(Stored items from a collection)
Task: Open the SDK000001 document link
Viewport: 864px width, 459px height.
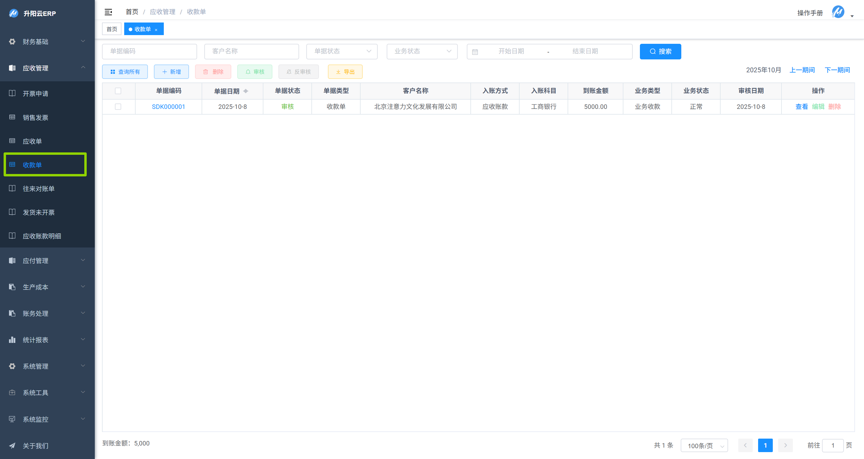Action: 168,107
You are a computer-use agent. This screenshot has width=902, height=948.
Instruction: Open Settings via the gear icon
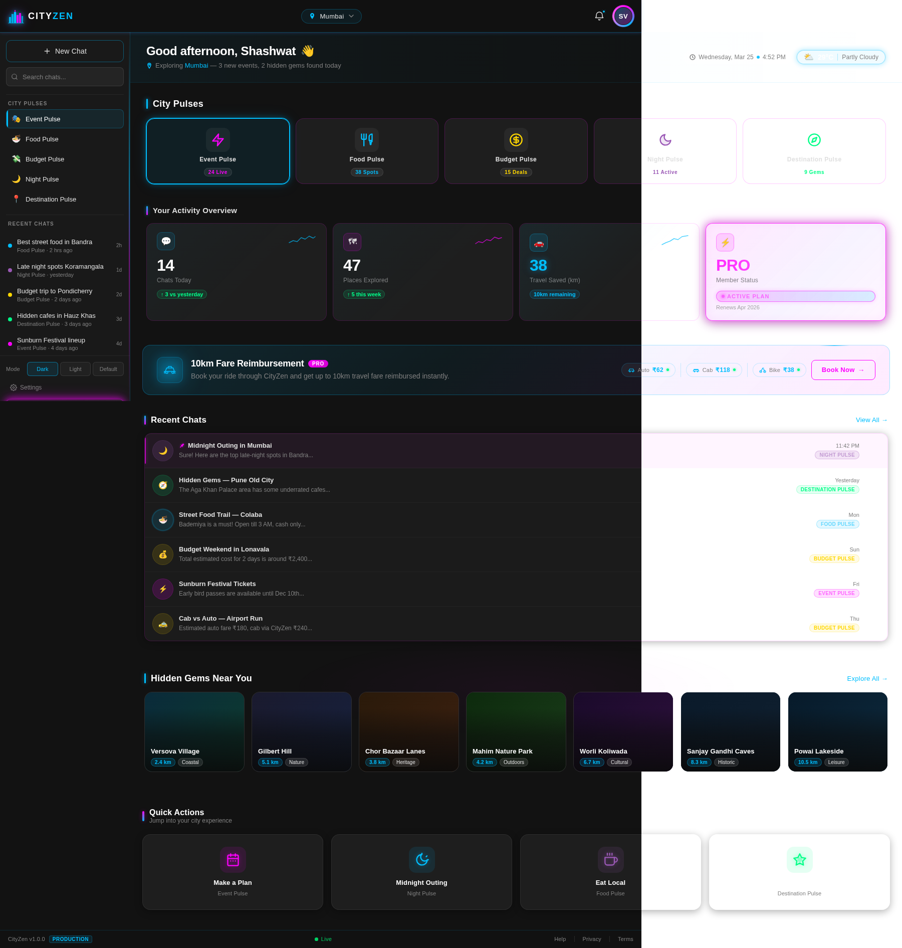[x=13, y=387]
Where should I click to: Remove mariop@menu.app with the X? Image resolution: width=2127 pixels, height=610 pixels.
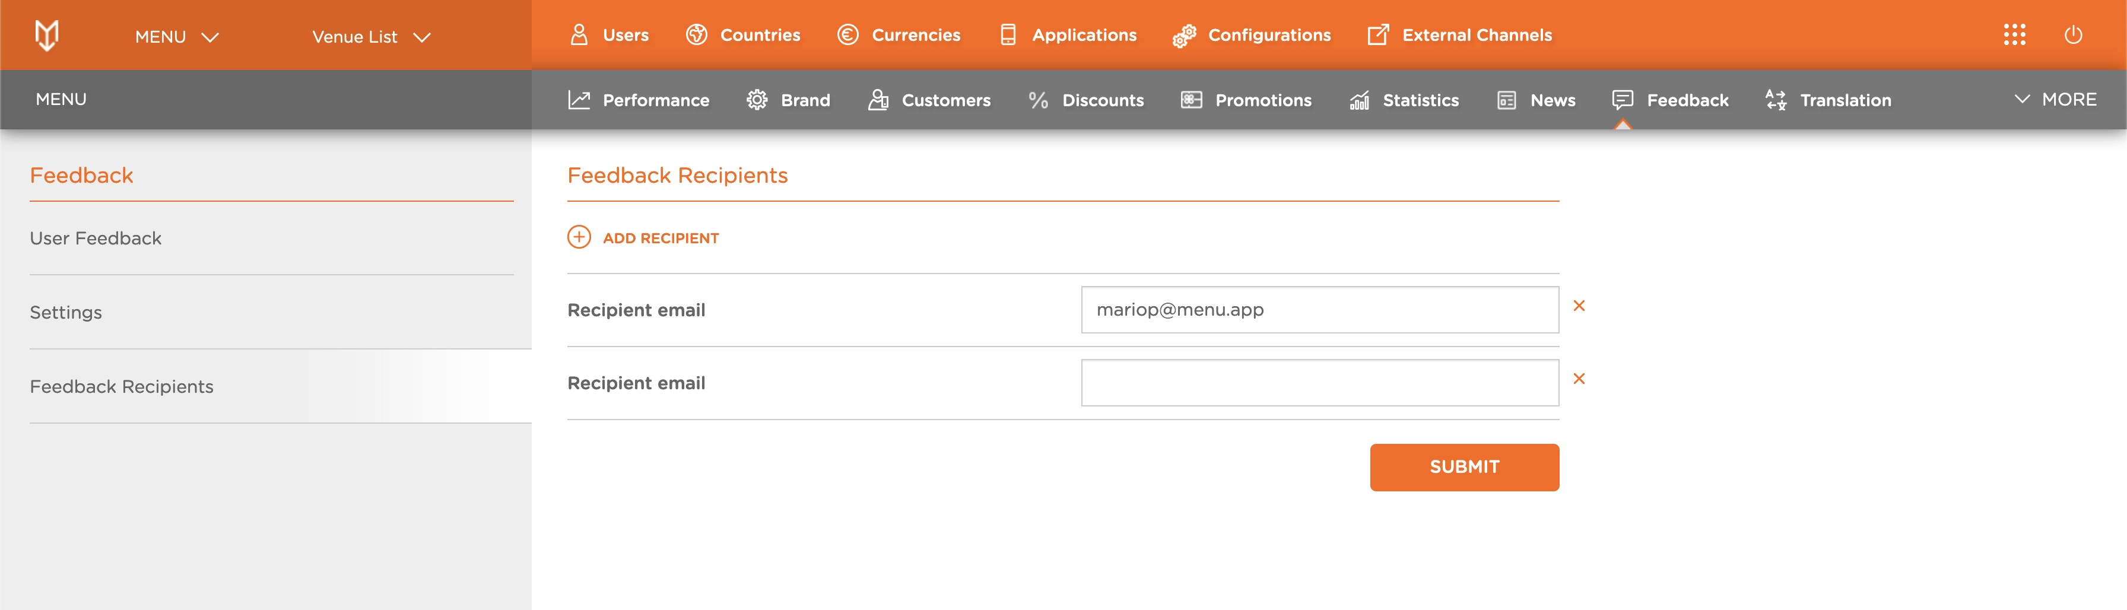coord(1580,305)
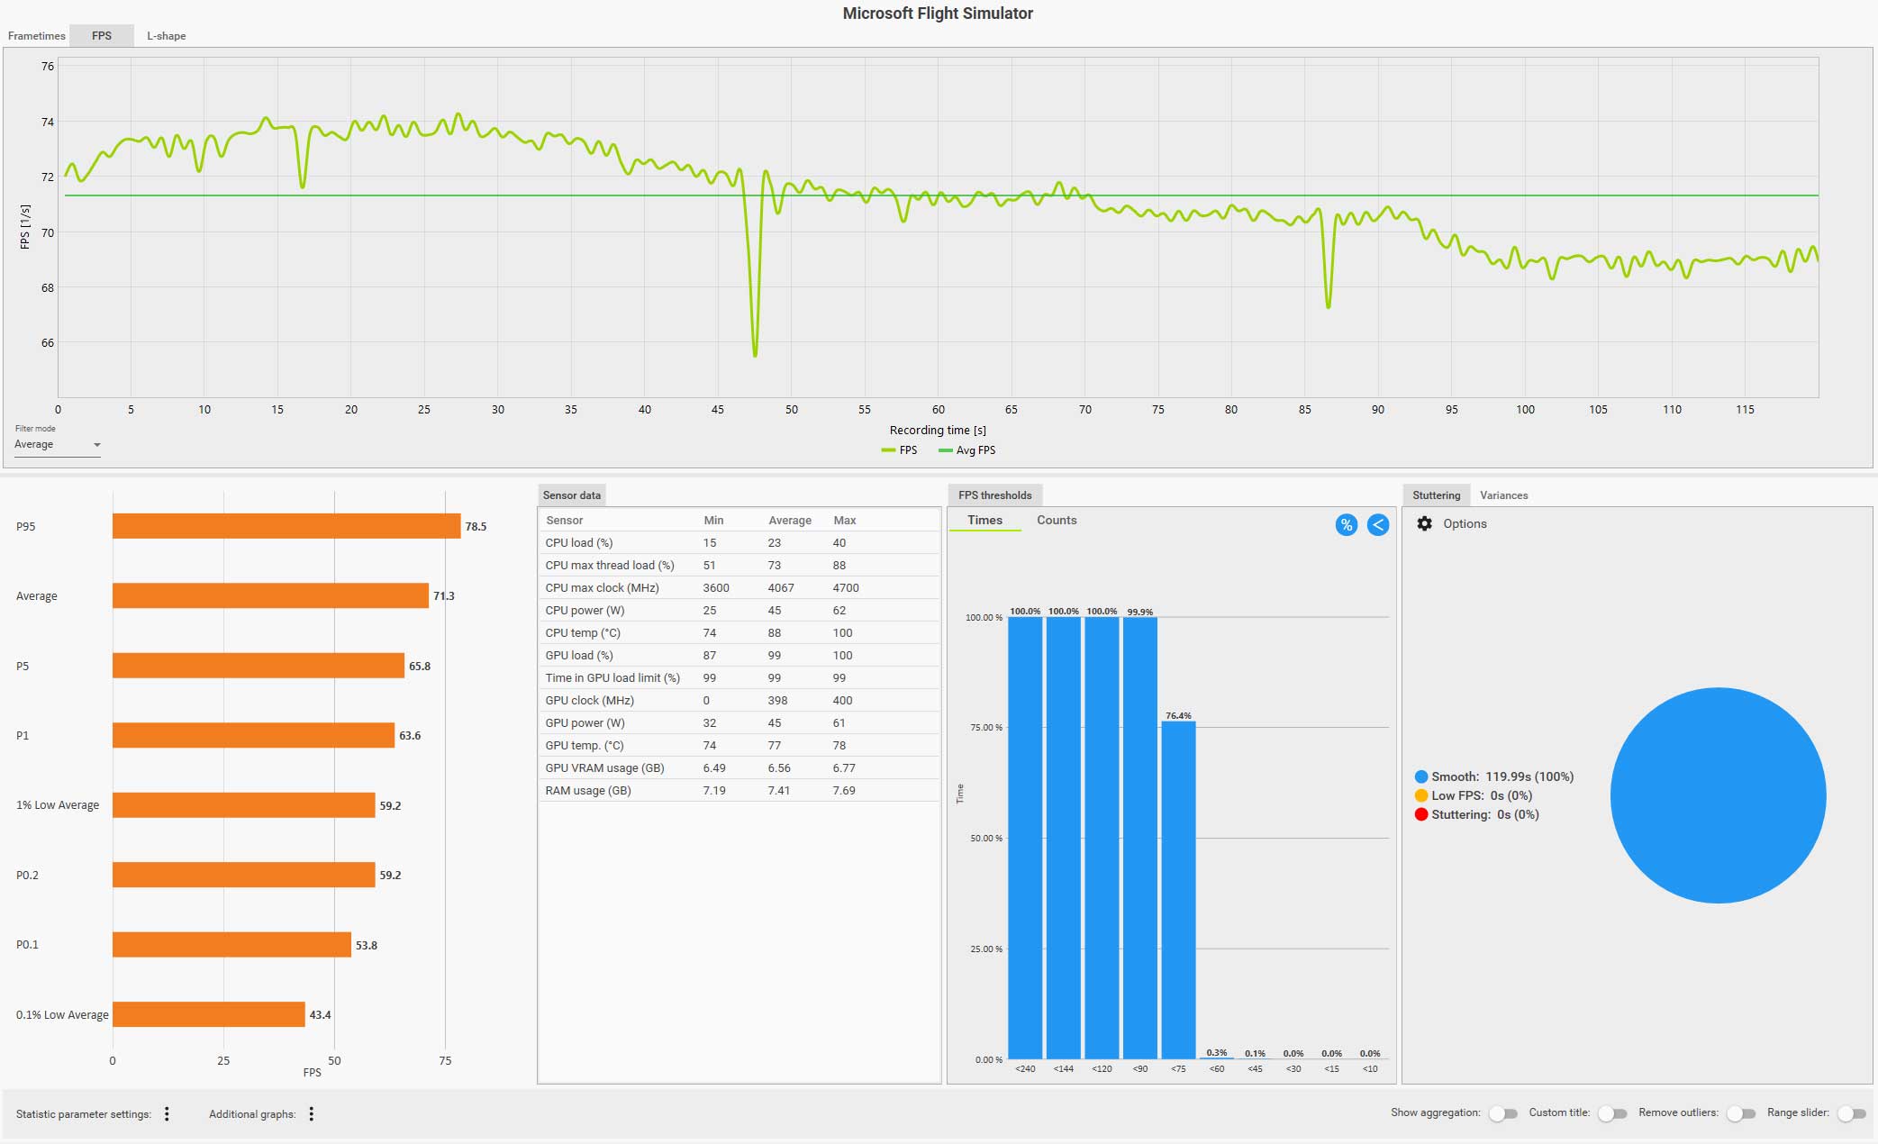Click the Avg FPS legend marker
Screen dimensions: 1878x1144
945,450
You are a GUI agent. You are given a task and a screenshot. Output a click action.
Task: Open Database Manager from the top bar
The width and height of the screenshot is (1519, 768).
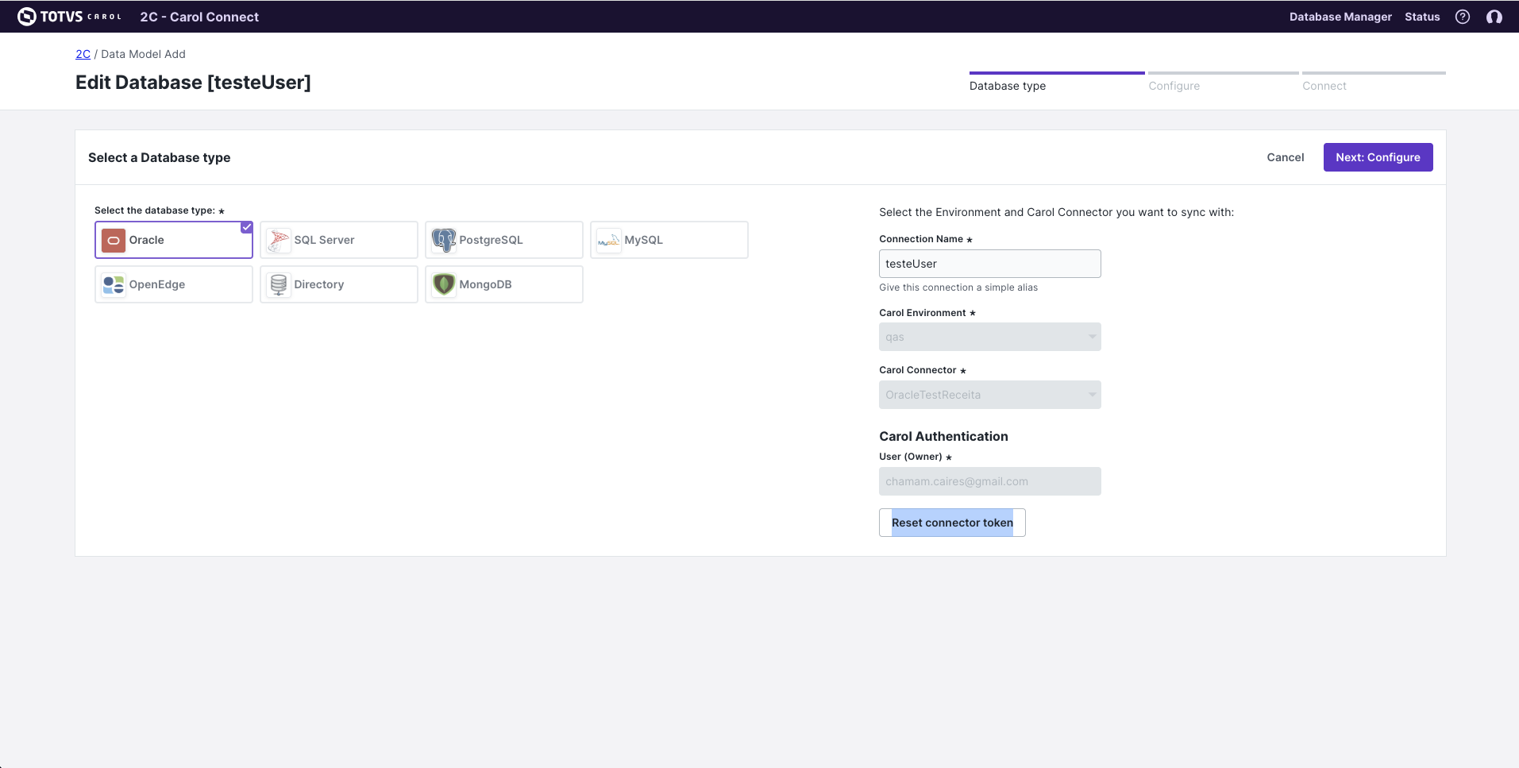[x=1340, y=16]
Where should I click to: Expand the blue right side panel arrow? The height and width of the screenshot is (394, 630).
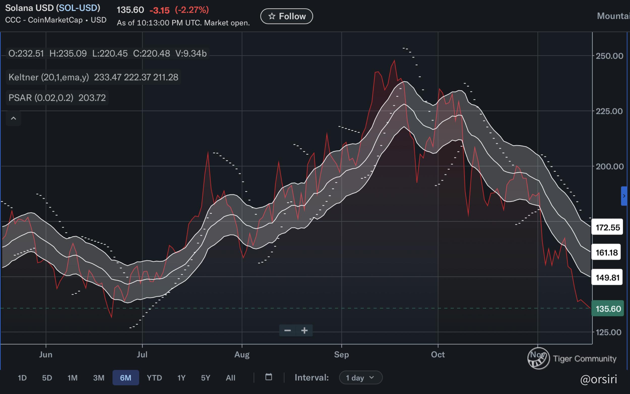[624, 196]
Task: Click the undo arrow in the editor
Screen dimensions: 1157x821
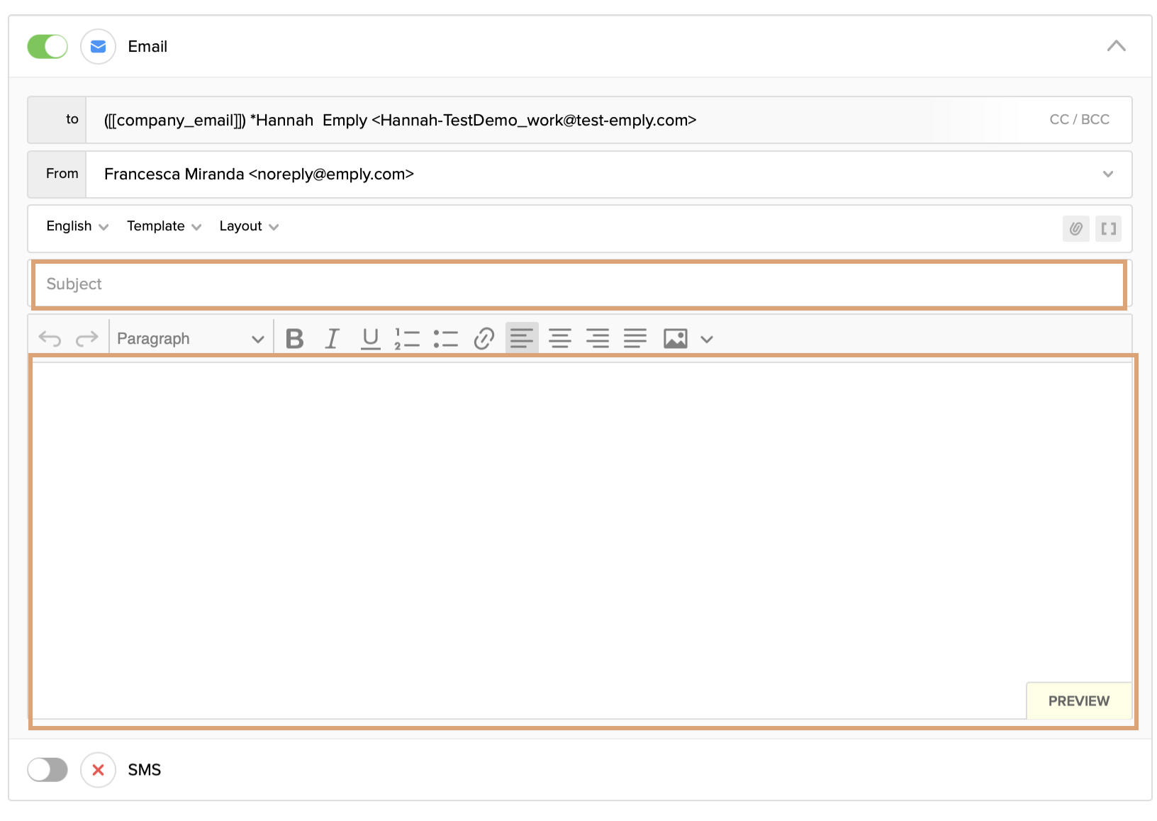Action: coord(49,338)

• [Exercise details] Skip the pictures. Return exactly the lines from the one containing "Where should I click to: Expand" through the end of the data above, both included, and nothing besides.

• [Final answer]
Where should I click to: Expand the blue right side panel arrow? The height and width of the screenshot is (394, 630).
[624, 196]
Task: Click the undo arrow in the editor
Screen dimensions: 1157x821
Action: coord(49,338)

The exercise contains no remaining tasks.